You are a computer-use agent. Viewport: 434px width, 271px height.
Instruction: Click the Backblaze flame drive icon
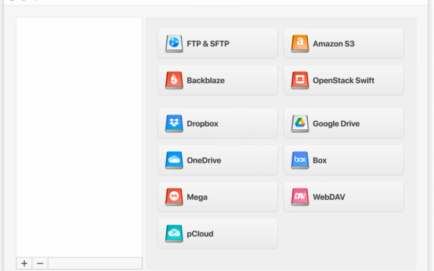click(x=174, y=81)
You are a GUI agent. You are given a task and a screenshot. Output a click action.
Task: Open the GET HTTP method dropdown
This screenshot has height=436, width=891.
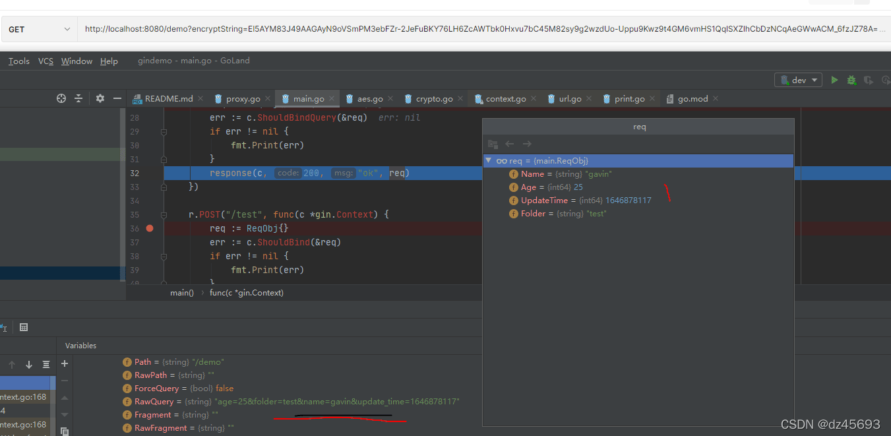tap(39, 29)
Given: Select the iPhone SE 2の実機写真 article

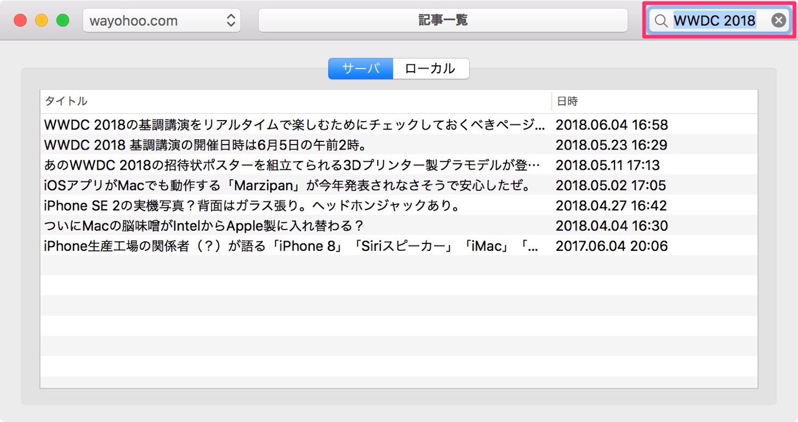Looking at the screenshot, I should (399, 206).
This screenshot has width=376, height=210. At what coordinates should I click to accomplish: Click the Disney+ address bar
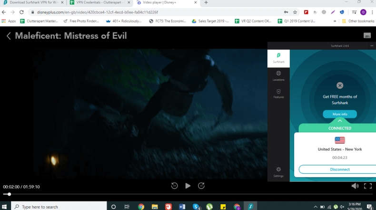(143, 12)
* * *
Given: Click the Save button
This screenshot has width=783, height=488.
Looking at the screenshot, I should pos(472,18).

Task directions:
Swap "dropdown" for "menu" in the data, starting at the line containing "You are a computer-use" and ending at the line containing "Looking at the screenshot, I should (399, 206).", and give those lines back with nothing else changed. Leave the pictures out of your answer.

Exercise solution:
You are a computer-use agent. Viewport: 434px width, 271px height.
Instruction: Click the Backblaze flame drive icon
click(x=174, y=81)
You are a GUI agent. You are given a task and a screenshot. Output a click action.
Task: Open the GET HTTP method menu
This screenshot has height=436, width=891.
tap(39, 29)
Given: Select the iPhone SE 2の実機写真 article

Looking at the screenshot, I should (399, 206).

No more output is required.